- [What you need to do]
Those lines of the records that contain "will" are to be located and copied.

[Recorded data]
*-*-*

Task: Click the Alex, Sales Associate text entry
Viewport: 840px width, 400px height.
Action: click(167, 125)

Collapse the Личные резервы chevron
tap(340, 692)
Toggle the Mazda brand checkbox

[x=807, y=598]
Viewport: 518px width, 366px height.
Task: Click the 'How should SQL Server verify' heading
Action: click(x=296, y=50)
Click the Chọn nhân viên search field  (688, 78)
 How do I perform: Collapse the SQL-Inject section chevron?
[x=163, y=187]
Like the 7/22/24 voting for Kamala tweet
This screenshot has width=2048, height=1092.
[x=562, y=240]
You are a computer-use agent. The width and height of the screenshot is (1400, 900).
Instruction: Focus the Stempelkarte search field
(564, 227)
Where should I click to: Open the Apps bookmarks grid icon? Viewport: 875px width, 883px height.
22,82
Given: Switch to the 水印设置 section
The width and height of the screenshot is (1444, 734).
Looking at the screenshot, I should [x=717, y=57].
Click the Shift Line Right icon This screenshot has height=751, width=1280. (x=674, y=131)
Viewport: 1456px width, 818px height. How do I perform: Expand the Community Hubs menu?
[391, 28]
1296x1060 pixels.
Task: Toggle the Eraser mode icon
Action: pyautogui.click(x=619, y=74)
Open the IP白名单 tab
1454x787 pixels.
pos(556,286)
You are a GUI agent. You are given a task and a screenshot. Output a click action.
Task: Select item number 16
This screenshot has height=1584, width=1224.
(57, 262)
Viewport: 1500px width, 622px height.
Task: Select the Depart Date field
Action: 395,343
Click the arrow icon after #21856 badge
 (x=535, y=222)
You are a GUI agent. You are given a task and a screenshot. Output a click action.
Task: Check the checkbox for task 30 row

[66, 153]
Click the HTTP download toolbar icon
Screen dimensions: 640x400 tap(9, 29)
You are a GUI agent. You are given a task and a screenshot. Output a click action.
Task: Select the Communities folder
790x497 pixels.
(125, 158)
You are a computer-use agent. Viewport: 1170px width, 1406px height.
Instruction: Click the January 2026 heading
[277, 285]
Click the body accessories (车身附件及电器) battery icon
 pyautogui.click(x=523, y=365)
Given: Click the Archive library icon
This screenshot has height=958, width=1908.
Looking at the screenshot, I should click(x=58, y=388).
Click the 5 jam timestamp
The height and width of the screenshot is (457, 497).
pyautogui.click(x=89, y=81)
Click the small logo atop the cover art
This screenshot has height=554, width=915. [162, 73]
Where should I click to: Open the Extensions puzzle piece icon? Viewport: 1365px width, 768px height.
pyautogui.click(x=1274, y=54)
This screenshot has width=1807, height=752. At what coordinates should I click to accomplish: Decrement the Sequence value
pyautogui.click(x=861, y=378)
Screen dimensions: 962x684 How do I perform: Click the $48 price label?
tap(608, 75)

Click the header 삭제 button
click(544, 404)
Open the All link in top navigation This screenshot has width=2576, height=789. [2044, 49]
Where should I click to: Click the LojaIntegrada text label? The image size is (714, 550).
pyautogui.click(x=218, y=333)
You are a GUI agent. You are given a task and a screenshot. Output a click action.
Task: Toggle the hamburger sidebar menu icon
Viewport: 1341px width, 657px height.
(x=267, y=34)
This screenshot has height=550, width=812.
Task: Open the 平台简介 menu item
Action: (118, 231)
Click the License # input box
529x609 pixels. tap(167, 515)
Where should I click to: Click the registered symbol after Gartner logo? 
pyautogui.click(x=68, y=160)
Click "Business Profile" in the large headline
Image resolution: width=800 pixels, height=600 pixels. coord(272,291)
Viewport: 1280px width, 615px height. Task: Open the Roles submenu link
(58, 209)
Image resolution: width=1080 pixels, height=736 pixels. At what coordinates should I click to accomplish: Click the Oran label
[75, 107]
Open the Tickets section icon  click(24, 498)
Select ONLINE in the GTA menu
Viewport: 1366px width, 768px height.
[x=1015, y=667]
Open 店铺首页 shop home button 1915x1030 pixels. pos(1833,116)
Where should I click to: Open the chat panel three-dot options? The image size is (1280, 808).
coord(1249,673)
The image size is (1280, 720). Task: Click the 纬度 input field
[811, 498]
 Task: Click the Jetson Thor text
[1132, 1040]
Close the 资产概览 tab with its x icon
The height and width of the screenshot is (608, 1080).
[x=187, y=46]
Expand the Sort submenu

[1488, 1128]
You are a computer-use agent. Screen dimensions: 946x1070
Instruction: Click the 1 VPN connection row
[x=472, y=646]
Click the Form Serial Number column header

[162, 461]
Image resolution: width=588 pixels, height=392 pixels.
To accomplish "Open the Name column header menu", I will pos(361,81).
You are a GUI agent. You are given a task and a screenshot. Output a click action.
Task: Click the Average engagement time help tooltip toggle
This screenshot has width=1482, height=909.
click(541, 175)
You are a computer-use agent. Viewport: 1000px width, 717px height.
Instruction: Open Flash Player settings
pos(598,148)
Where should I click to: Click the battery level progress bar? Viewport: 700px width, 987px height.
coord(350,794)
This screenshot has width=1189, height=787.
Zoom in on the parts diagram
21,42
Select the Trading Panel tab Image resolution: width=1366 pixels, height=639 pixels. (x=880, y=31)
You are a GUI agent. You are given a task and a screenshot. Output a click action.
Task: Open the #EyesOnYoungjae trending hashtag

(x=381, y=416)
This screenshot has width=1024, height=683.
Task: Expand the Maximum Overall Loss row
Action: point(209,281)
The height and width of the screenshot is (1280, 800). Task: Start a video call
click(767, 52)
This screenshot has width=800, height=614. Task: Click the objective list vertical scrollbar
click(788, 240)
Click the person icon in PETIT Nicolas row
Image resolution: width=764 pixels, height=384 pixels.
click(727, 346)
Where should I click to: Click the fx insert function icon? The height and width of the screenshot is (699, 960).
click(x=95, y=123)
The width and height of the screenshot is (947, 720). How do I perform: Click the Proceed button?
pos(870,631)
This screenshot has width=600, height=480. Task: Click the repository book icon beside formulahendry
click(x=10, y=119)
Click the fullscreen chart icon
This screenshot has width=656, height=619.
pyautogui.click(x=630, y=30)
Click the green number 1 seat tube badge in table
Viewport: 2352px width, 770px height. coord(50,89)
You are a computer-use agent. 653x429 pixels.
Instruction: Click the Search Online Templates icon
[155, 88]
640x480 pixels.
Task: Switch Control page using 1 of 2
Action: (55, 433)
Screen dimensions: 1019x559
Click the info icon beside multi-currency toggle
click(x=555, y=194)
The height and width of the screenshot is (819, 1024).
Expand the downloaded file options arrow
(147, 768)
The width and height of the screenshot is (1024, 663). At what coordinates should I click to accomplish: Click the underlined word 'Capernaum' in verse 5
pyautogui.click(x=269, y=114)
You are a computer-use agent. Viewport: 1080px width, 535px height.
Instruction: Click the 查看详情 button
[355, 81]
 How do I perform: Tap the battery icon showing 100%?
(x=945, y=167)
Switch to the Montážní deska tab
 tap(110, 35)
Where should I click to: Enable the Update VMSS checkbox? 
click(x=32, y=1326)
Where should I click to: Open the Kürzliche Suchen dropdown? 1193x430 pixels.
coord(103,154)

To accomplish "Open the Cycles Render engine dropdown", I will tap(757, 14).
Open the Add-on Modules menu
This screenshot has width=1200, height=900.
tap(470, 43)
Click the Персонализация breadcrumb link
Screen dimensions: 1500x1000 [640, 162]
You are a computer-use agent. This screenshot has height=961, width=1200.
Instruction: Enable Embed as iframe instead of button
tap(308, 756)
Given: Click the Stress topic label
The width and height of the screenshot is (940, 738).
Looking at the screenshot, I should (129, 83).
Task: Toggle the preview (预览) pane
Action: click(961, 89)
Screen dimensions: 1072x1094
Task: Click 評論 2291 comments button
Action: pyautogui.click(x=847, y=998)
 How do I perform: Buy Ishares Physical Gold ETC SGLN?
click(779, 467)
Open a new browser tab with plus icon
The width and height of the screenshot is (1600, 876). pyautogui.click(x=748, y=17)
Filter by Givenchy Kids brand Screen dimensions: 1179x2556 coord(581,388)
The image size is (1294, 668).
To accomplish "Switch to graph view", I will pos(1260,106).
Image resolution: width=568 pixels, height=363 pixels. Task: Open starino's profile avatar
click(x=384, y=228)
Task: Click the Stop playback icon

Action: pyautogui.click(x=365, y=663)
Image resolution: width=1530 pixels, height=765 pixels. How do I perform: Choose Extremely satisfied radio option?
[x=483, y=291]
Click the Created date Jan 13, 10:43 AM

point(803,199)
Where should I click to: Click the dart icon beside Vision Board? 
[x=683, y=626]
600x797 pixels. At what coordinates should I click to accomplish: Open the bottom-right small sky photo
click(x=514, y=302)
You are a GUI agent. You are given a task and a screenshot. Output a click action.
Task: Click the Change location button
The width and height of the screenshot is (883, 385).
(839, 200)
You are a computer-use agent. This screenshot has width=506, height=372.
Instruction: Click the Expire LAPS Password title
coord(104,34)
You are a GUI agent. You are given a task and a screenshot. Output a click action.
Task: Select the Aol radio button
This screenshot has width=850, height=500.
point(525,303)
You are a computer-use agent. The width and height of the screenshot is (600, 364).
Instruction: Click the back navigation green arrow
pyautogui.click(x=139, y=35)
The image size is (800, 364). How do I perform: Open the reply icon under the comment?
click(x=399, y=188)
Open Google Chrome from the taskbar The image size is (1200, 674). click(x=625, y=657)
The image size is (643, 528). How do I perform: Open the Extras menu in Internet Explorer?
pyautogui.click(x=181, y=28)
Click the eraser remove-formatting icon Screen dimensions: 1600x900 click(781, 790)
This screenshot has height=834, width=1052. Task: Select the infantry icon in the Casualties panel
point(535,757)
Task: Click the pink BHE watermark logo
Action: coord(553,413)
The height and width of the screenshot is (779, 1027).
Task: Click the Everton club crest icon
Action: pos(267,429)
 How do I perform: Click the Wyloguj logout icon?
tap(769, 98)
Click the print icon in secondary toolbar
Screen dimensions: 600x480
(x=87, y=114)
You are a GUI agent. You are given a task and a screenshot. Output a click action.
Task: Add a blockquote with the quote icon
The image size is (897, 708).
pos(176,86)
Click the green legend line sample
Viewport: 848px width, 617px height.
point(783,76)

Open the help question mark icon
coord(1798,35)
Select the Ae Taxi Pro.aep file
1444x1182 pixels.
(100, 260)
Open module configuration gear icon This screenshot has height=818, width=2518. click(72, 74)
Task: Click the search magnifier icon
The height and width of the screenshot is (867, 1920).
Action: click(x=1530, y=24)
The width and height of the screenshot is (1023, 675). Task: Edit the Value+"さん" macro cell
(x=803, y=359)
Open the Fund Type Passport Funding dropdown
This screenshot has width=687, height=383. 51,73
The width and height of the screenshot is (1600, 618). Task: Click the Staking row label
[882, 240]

*-*-*

- [Output of the task]
To accomplish "Open the Name column header menu", I will pos(361,81).
To accomplish "Open the Cycles Render engine dropdown", I will tap(757, 14).
To accomplish "Switch to graph view", I will pos(1260,106).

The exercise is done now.